Problem requirements
Restate every record exactly, with nothing skipped.

Input data

===

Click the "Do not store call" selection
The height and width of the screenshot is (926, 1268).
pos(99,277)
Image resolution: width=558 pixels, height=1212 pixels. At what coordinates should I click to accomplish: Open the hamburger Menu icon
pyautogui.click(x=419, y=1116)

===

Reply
Click the "Do not store call" selection
The height and width of the screenshot is (926, 1268).
pos(99,277)
Image resolution: width=558 pixels, height=1212 pixels. At what coordinates should I click to accomplish: Open the hamburger Menu icon
pyautogui.click(x=419, y=1116)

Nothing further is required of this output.